Provided records START

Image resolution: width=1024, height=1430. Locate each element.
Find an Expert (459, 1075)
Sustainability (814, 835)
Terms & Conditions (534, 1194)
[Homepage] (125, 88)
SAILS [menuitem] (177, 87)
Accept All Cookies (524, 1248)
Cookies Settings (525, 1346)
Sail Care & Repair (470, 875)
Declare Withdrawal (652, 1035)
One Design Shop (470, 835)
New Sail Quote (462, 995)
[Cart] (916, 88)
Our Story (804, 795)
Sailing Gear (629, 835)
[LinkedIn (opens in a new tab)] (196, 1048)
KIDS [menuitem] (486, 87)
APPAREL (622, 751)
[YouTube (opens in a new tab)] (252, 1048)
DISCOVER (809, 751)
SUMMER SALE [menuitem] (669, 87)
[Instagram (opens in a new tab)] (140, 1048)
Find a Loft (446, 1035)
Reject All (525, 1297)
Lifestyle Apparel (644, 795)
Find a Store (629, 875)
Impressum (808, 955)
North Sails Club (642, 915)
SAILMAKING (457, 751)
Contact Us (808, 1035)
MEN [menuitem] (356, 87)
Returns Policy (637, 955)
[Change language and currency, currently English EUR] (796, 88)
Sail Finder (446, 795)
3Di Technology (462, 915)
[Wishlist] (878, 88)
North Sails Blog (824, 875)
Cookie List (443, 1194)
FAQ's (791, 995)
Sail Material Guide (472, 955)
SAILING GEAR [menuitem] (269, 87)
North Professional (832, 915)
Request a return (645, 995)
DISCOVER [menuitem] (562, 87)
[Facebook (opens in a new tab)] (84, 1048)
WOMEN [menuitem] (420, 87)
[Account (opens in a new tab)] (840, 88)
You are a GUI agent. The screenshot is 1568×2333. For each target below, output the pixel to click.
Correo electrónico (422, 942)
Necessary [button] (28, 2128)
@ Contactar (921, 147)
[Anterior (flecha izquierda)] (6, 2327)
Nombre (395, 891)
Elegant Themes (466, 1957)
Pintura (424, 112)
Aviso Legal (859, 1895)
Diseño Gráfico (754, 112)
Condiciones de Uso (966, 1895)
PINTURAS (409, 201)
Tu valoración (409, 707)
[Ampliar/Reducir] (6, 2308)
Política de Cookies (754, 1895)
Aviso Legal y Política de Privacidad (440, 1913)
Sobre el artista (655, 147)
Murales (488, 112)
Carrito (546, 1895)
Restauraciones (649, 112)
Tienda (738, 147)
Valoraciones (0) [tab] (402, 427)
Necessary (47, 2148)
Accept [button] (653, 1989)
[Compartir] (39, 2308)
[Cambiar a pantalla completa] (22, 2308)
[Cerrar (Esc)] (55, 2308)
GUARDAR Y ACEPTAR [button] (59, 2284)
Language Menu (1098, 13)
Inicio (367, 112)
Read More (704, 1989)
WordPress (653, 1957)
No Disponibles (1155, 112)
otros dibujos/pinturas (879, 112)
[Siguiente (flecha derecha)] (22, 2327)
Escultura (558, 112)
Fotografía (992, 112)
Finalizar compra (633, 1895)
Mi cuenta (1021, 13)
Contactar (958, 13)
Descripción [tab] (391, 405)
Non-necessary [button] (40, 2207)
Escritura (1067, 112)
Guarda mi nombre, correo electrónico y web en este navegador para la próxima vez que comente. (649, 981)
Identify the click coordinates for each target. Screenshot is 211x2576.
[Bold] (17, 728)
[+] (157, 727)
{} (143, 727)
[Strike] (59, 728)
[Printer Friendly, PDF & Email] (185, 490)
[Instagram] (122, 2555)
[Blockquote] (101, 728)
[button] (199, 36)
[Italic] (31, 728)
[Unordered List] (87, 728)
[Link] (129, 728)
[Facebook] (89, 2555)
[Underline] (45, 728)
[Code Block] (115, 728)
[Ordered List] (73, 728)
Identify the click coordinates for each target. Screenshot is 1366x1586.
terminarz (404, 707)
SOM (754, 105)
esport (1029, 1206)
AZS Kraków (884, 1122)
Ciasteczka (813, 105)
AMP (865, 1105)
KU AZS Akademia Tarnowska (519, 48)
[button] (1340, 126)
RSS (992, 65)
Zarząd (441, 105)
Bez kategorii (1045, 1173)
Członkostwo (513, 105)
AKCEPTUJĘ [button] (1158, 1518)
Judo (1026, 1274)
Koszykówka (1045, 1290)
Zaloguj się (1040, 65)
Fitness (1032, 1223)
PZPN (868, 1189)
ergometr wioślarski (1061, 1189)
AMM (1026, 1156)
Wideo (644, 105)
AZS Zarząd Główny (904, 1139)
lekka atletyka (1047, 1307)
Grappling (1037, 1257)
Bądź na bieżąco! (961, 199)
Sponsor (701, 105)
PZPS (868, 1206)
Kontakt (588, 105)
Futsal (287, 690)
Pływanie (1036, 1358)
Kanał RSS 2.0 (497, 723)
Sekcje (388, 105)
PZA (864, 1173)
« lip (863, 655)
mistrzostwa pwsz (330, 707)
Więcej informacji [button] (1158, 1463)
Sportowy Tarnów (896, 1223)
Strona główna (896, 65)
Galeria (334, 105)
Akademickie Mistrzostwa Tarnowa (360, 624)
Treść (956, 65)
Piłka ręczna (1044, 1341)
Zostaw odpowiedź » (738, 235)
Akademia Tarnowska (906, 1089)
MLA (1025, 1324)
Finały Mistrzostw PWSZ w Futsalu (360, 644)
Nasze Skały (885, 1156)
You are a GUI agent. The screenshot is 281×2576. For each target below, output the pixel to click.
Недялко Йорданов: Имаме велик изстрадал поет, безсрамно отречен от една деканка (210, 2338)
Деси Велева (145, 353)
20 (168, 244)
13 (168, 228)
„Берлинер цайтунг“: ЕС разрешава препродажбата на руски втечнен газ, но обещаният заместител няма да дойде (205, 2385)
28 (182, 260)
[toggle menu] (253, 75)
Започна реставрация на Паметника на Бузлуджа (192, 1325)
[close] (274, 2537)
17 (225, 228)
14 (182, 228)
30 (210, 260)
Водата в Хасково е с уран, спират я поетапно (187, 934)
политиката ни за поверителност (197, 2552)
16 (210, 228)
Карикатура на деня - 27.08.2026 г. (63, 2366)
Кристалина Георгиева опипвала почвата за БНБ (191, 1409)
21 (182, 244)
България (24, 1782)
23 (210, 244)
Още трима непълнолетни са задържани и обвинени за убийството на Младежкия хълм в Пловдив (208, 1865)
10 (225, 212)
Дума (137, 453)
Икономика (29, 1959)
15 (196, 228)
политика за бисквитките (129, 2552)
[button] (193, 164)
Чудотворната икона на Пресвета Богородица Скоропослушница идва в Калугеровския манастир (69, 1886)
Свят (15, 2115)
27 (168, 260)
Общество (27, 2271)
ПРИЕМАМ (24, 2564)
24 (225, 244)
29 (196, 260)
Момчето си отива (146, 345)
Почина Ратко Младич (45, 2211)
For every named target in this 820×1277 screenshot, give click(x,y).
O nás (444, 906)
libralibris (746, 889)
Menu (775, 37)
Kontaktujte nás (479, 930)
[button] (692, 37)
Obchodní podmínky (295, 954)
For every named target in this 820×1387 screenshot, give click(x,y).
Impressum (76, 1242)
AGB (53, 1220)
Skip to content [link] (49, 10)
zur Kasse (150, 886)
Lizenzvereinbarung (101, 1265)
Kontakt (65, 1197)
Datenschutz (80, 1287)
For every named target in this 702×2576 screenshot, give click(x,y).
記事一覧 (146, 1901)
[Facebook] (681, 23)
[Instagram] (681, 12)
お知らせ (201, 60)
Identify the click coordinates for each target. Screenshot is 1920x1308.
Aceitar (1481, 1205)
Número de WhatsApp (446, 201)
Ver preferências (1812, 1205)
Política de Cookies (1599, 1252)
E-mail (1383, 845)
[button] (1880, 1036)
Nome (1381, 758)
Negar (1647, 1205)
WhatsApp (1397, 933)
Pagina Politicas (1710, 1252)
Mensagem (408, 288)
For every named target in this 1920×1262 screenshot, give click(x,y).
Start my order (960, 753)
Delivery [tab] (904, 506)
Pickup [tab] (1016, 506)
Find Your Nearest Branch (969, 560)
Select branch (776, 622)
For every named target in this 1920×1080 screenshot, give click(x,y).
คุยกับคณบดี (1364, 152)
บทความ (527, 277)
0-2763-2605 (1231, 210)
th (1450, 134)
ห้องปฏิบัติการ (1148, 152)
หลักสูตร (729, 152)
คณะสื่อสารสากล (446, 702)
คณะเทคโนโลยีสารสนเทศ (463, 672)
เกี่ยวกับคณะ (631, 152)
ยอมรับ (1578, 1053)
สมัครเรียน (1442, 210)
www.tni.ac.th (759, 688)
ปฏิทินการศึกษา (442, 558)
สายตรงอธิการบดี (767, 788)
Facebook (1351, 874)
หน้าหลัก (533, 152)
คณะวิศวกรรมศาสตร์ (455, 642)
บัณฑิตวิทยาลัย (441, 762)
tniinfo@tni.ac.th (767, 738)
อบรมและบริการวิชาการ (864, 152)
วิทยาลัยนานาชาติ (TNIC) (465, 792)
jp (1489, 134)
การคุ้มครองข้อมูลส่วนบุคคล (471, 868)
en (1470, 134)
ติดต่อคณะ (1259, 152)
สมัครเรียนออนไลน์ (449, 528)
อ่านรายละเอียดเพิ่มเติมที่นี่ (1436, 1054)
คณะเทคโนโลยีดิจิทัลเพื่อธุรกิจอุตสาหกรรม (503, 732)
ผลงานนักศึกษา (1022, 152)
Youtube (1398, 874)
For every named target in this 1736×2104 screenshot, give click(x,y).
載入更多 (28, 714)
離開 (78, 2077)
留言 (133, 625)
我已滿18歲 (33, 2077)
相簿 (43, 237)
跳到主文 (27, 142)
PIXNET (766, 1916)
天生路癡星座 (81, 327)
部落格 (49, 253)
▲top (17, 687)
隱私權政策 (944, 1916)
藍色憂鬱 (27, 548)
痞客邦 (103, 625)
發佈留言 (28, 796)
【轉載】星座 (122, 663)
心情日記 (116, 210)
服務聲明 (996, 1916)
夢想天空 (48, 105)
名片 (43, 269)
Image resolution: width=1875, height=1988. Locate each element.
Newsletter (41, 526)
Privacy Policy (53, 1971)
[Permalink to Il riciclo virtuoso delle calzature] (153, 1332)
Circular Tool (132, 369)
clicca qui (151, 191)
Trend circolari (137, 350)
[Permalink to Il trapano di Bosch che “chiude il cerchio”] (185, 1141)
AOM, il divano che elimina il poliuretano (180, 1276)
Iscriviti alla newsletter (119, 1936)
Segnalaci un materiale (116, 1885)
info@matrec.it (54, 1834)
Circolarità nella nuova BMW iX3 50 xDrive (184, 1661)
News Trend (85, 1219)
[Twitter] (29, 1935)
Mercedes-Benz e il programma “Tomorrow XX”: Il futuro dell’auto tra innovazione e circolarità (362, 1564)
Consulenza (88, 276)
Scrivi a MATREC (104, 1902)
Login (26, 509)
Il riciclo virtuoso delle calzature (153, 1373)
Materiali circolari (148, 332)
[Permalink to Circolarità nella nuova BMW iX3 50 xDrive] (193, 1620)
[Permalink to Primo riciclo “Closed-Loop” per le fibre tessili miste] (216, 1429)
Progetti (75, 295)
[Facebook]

Provided records END

▶ _What to do_:
Up to and including the line with "[Cart] (916, 88)", output every line of the records above exactly, starting from the first; output nothing else.

▶ _Output of the exercise_:
Image resolution: width=1024, height=1430. Locate each element.
Find an Expert (459, 1075)
Sustainability (814, 835)
Terms & Conditions (534, 1194)
[Homepage] (125, 88)
SAILS [menuitem] (177, 87)
Accept All Cookies (524, 1248)
Cookies Settings (525, 1346)
Sail Care & Repair (470, 875)
Declare Withdrawal (652, 1035)
One Design Shop (470, 835)
New Sail Quote (462, 995)
[Cart] (916, 88)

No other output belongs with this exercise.